» Text segment

______

Writen: Thursday, March 10th, 2011, uploaded: Thursday, March 10th, 2011

10

My life was shit. I was in a terrible marriage, in generally poor health, trapped in a hateful job, flat broke, unloved, unhappy and friendless. Everything I tried to do failed miserably.

Then six years ago today, I made a decision that would change not only my life but my children’s lives too. I ended my marriage. I’d known my wife for 15 of my 29 years, and we’d been a couple for 13 of those. I was a decision that I knew I had to make, and I’d worked hard to try to avoid it. But there really was no alternative. The easiest option would have been to walk out on my family and carve a new life for myself, but it wasn’t the right option.

It’s been a long struggle, through some awful times and some great ones. I’ve made right decisions, and I’ve messed up spectacularly.

And now, comparing my life to how it was, I can’t help but be pleased. My children are happy, healthy, intelligent and kind; I’ve grown to like my home; I’ve achieved my ambition of running my own business, and love every minute of it; I’m fitter, thinner and in good health; and regrown confidence that I’d lost many years before. I’ve had girlfriends, but I’m happy being single (although I’d still love to meet the “right” woman and spend the rest of my life loving and being loved by her), and I have many good friends who I value enormously.

______

» Listed entries

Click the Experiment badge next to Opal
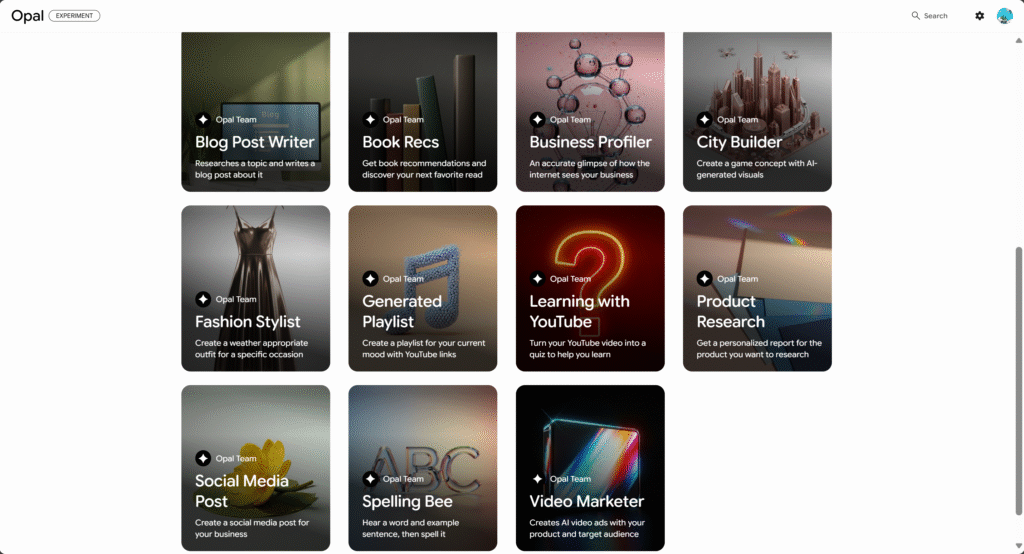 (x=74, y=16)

______

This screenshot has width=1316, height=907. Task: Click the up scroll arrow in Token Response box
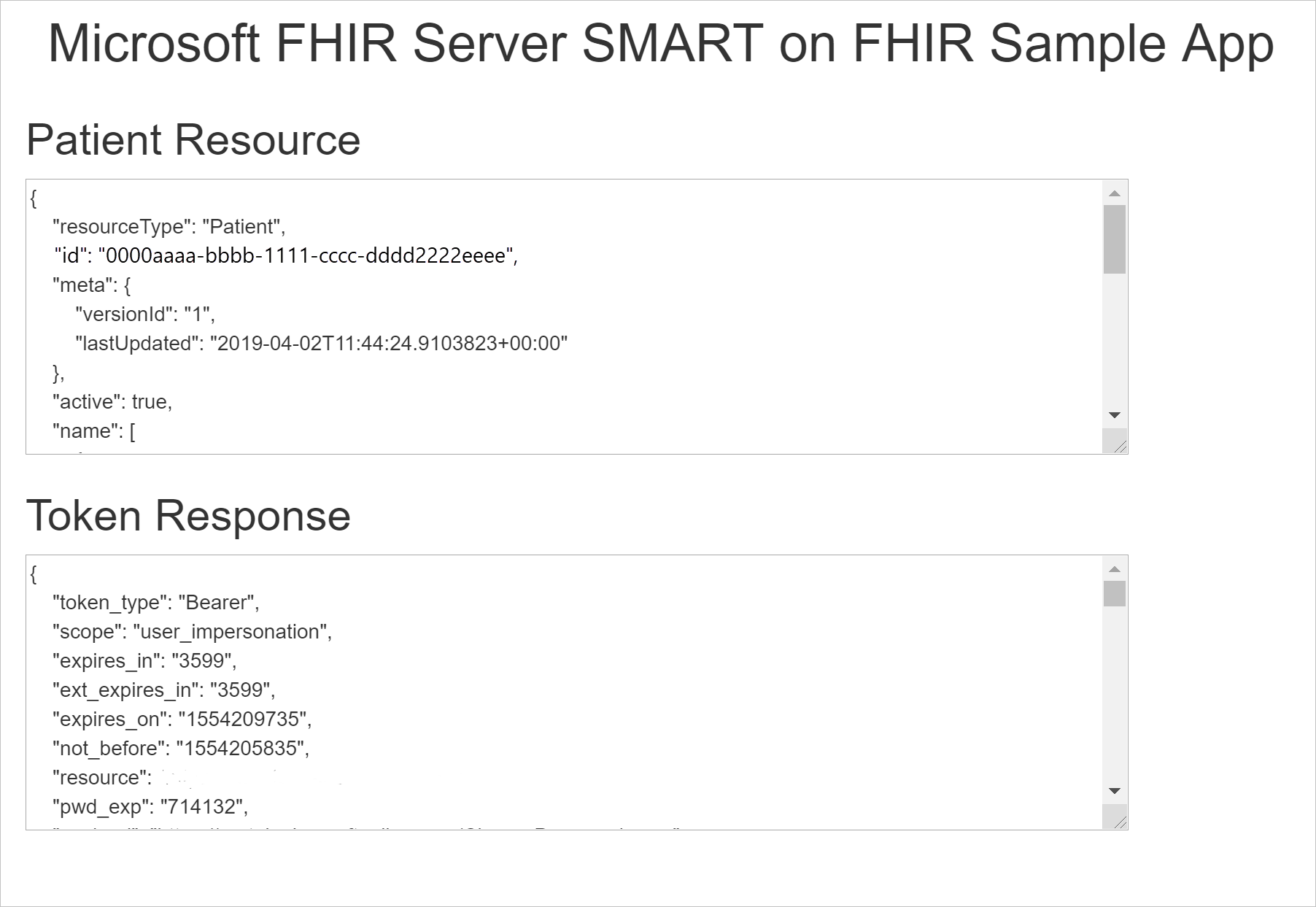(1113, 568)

______

» What you have to do
In the post about ending a marriage, how many years had the writer and the wife been a couple?

» Expected answer
13 years.